A power of attorney (POA) is a written authorization to represent or act on another’s behalf in private affairs, business, or some other legal matter.
Armenian law does not require the principal (the person authorizing another to act) to give a POA in the form of a single document. But in practice it is almost unheard of to have the agent’s (the person authorized to act) powers stipulated in two or more documents (e.g. a POA by title and another document certifying that an individual indeed has the title in question). Banks are used to work with POAs drafted as single documents entitled “power of attorney” and identifying the agent(s) in person. Thus, although it may be argued that a POA by title is not in itself contrary to Armenian law, it is very likely that financial institutions will not accept them and will require standard individual POAs.
For a POA to be valid in Armenia, it has to contain the following:
- date of issuance (in Armenia, the term of validity of a POA cannot exceed 3 years, and if the term of validity is unspecified, the POA is valid for only 1 year). In order to minimize error or fraud risks, the dates are usually written in letters.
- Information identifying the principal and the agent. In practice, for legal entities a full name is enough for sufficient identification (although the legal address, the registration and/or taxpayer numbers are often present, too), for individuals, in addition to their full name, it is common to provide residence address, birth date, and the type and number of the ID used to identify them (passport or identification card for Armenian citizens, and passport, travel document or residence card for foreign citizens).
- Scope of powers of the agent (it is acceptable to specify which actions the agent is particularly prohibited from taking).
- Signature of the principal (normally the signature has to be handwritten, but third parties may accept facsimile copies as well. The signature of the agent is not required, but sometimes parties prefer to have it on the POA to make it easier for third parties to check its authenticity).
There are no notarization requirements in Armenia, unless the very transaction for which the POA is given (e.g. sale of real estate) has to be notarized. Sometimes the principal may choose to have the POA notarized even if such notarization is not required by law. In practice, POAs executed in foreign countries are expected to be notarized and legalized with an apostille. Also, it is customary to have the POA stamped by the stamp of the legal entity issuing the POA even though there is no such legal requirement.

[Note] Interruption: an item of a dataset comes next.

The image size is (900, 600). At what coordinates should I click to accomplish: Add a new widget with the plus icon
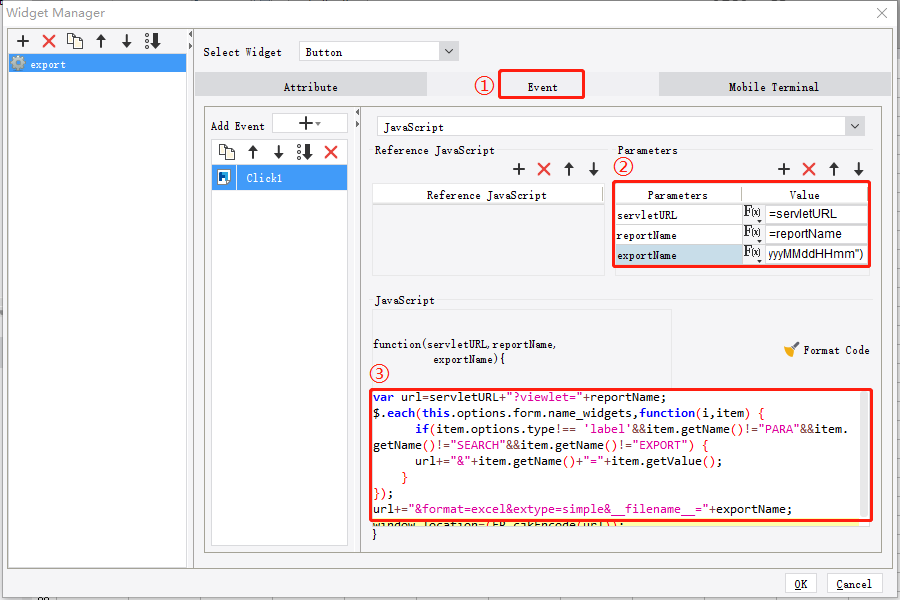[x=22, y=41]
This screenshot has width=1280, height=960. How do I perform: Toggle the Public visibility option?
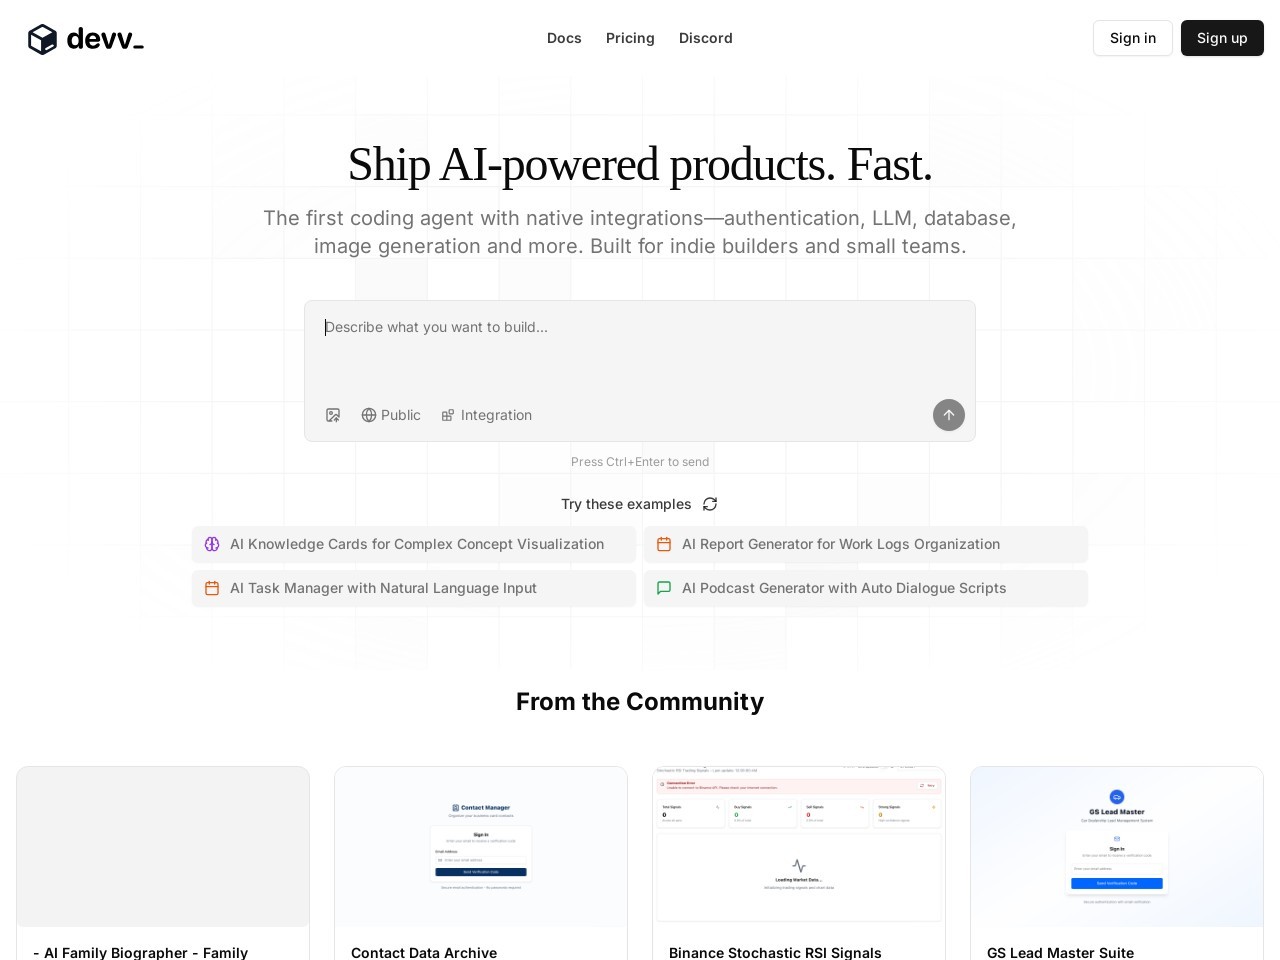point(391,415)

In practice it is also common to indicate the place of issuing the POA. In the context of international transactions this may be particularly important because according to the Armenian Civil Code, the form and the term of validity of a POA is governed by the law of the country where the POA was executed. At the same time, failure to execute a POA in accordance with applicable foreign law shall not result in nullity of the POA as long as the requirements of the Armenian law are satisfied.

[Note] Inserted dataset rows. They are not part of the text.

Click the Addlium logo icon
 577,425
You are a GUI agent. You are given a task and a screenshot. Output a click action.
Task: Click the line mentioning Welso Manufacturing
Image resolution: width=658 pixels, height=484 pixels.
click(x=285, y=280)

The power to sign a POA on behalf of a company belongs to the director (CEO) of the company or another person specified in the articles of association. If the signatory acts on the basis of a POA (e.g. a director of a branch office) they may transfer their powers (issue a sub-POA) to another person if the authority to give sub-POAs is specifically mentioned in the POA or if the circumstances force them to act in this manner to protect the interests of the principal. A sub-POA has to be notarized in order to be valid.